Problem description » Repeat the records. Match each character exactly.

=====

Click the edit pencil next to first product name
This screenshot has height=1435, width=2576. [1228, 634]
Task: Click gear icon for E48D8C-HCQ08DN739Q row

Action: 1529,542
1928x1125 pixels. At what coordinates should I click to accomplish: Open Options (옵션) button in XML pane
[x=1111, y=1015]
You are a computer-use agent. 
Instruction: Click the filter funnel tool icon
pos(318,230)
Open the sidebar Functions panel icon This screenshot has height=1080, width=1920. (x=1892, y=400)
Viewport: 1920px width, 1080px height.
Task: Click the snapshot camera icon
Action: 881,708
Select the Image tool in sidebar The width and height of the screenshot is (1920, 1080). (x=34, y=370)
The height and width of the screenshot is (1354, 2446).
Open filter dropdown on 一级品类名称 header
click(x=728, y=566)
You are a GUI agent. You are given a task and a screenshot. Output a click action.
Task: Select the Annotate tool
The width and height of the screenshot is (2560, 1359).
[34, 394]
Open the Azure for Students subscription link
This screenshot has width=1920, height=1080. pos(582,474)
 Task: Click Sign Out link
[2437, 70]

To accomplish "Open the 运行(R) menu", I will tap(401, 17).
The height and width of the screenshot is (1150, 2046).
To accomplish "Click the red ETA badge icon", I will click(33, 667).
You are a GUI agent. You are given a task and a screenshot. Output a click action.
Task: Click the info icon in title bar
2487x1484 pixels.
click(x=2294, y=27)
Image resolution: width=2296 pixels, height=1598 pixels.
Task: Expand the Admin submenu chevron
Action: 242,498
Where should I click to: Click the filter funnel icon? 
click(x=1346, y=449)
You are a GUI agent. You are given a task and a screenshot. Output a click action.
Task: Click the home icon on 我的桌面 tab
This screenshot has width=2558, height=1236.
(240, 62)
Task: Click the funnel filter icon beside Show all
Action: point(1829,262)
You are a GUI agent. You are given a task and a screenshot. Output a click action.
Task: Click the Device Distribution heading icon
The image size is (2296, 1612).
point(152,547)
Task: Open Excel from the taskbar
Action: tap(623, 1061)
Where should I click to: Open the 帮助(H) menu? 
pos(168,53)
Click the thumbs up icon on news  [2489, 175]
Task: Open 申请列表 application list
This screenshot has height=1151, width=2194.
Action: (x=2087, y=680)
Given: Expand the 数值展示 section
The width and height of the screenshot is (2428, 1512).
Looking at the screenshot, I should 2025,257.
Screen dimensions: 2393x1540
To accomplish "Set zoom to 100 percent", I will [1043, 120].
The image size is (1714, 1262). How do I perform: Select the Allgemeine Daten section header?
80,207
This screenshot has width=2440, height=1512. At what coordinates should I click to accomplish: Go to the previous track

=====

Task result »
Click the edit pencil next to first product name
This screenshot has height=1435, width=2576. [1228, 634]
Task: Click gear icon for E48D8C-HCQ08DN739Q row

Action: 1529,542
1928x1125 pixels. At what coordinates should I click to accomplish: Open Options (옵션) button in XML pane
[x=1111, y=1015]
You are a computer-use agent. 
Instruction: Click the filter funnel tool icon
pos(318,230)
Open the sidebar Functions panel icon This screenshot has height=1080, width=1920. (x=1892, y=400)
Viewport: 1920px width, 1080px height.
Task: Click the snapshot camera icon
Action: 881,708
Select the Image tool in sidebar The width and height of the screenshot is (1920, 1080). (x=34, y=370)
The height and width of the screenshot is (1354, 2446).
Open filter dropdown on 一级品类名称 header
click(x=728, y=566)
You are a GUI agent. You are given a task and a screenshot. Output a click action.
Task: Select the Annotate tool
The width and height of the screenshot is (2560, 1359).
[34, 394]
Open the Azure for Students subscription link
This screenshot has width=1920, height=1080. pos(582,474)
 Task: Click Sign Out link
[2437, 70]

To accomplish "Open the 运行(R) menu", I will tap(401, 17).
The height and width of the screenshot is (1150, 2046).
To accomplish "Click the red ETA badge icon", I will click(33, 667).
You are a GUI agent. You are given a task and a screenshot. Output a click action.
Task: Click the info icon in title bar
2487x1484 pixels.
click(x=2294, y=27)
Image resolution: width=2296 pixels, height=1598 pixels.
Task: Expand the Admin submenu chevron
Action: 242,498
Where should I click to: Click the filter funnel icon? 
click(x=1346, y=449)
You are a GUI agent. You are given a task and a screenshot. Output a click action.
Task: Click the home icon on 我的桌面 tab
This screenshot has width=2558, height=1236.
(240, 62)
Task: Click the funnel filter icon beside Show all
Action: point(1829,262)
You are a GUI agent. You are given a task and a screenshot. Output a click action.
Task: Click the Device Distribution heading icon
The image size is (2296, 1612).
point(152,547)
Task: Open Excel from the taskbar
Action: tap(623, 1061)
Where should I click to: Open the 帮助(H) menu? 
pos(168,53)
Click the thumbs up icon on news  [2489, 175]
Task: Open 申请列表 application list
This screenshot has height=1151, width=2194.
Action: (x=2087, y=680)
Given: Expand the 数值展示 section
The width and height of the screenshot is (2428, 1512).
Looking at the screenshot, I should 2025,257.
Screen dimensions: 2393x1540
To accomplish "Set zoom to 100 percent", I will [1043, 120].
The image size is (1714, 1262). How do I perform: Select the Allgemeine Daten section header?
80,207
This screenshot has width=2440, height=1512. At what coordinates should I click to accomplish: Go to the previous track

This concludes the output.